Scotusblog separates out all the details of what the two rulings, together, mean.

With that first rebuke aside, it was pretty much a slam dunk, not only in scope, but in broadness of court backing:
Justice Antonin Scalia, writing for the court, said ‘‘EPA is getting almost everything it wanted in this case.’’ Scalia said the agency wanted to regulate 86 percent of all greenhouse gases emitted from plants nationwide. The agency will be able to regulate 83 percent of the emissions under the ruling, Scalia said. The court voted 7-2 in this portion of the decision, with Justices Samuel Alito and Clarence Thomas saying they would bar all regulation of greenhouse gases under the permitting program.
Kennedy joining in the majority is not a total surprise. This is a monetary issue, but where money meets social issues, he has a small corner of "social justice" Catholicism in his heart. Roberts is more surprising, and Nino Scalia, writing the opinion, no less, is more surprising yet.

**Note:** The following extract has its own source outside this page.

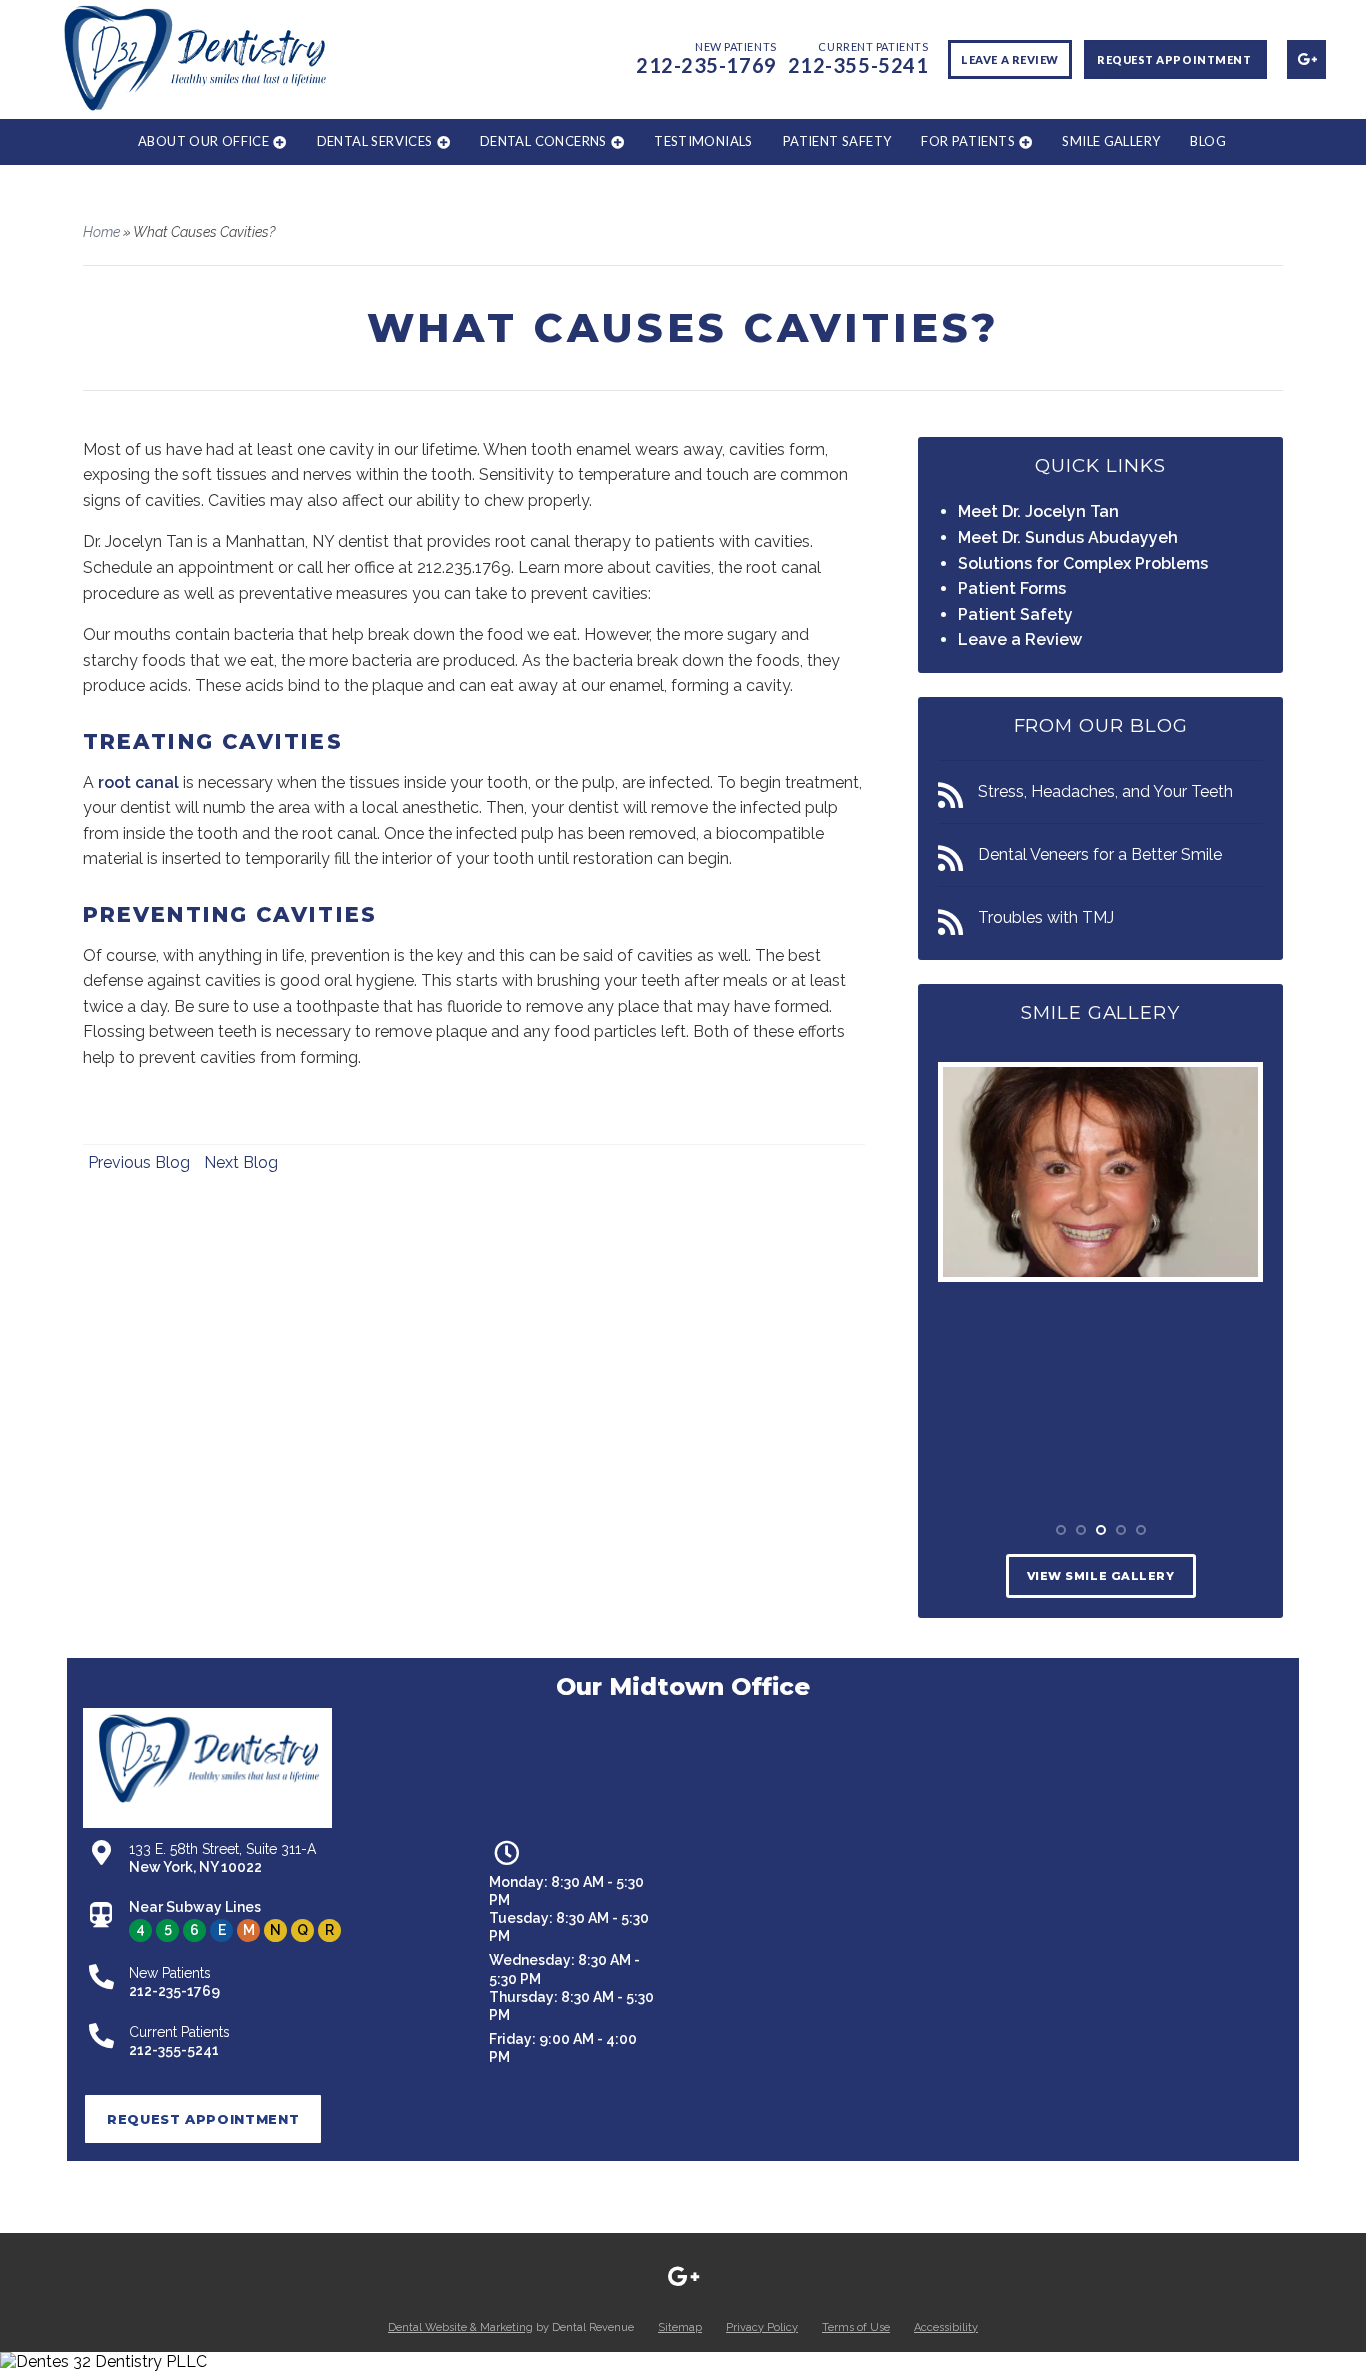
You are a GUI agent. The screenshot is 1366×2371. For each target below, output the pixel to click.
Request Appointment (1175, 59)
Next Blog (241, 1162)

Per commenters at the second-linked NYT piece, while this is purely a legal issue, it may mean that, beyond the legalities, at least some of the court's conservatives believe global warming is a real issue and of real concern.

And, it's a slapdown to wingnuts of the like that, cockroach-like, cover the ground here, per the third-linked story:
The utility industry, the U.S. Chamber of Commerce and 13 states led by Texas asked the court to rule that the EPA overstepped its authority by trying to regulate greenhouse gas emissions through the permitting program.
So,  take THAT, Greg Abbott.

Also of note is that SCOTUS declined to review its 2007 ruling when taking this case.

Polico made a hash of this story, other than noting the initial 5-4 ruling. Its top-linked story doesn't even mention the second, 7-2 opinion which is, really, the more serious one, and I have to wonder if it's deliberate.

That said, as I wrote at that time, that carbon regulation program is relatively lax and has half of its end goal already met. So, while this victory is nice, it doesn't mean that much environmentally, rather than legally, until and unless the EPA does more than it currently plans to do.

Meanwhile, back to that subhead, and the last pull quote.

I immediately tweeted the Abbott campaign, reminding him that he had just sued again and lost again. (That said, I'm sure he'll somehow try to spin the initial 5-4 vote as a win of some sort. I'm sure that he will NOT learn his lesson from the "main" 7-2 vote, and will continue to sue the EPA at the drop of a hat. Moron.)

He's not officially "spun" yet, but, per a Christian Science Monitor piece that takes a more skeptical view in general of just how much leeway SCOTUS gave the EPA, other conservatives are spinning. Oh, and I disagree with the CSM take on the ruling. Among other things, its story doesn't even mention SCOTUS' refusal to revisit its 2007 ruling, which was, itself, a defeat for the wingnuts. Scotusblog also agrees that this is generally a solid win for the EPA.

And yet, per the Texas Tribune, it's seemingly a kind of illogical win. The three conservatives who opposed the EPA's "tailoring" of emissions levels for GHGs nonetheless stood by it having the authority to regulate GHGs even though GHGs aren't specifically mentioned in the Clean Air Act, just unenumerated future pollutants.  If Congress is assumed, by the three "swing conservatives," to have given the EPA the authority to figure out what seeming pollutants, per post-1970s analysis, need regulation, then surely Congress gave EPA the same authority to set the standards for what counts as pollutants or not.

Even though Scalia read the decision, at heart, I'm seeing the sneaky hand of The Umpire, the same sneaky hand that was behind his switch on Obamacare, a switch done with the side benefit of killing off forcible Medicaid expansion, forcing the Obamacare non-user tax to be called a tax and not a few, and killing dead a highly expansive reading of the Commerce Clause.

One should never, ever, underestimate why The Umpire switches away from his seemingly "normal" side.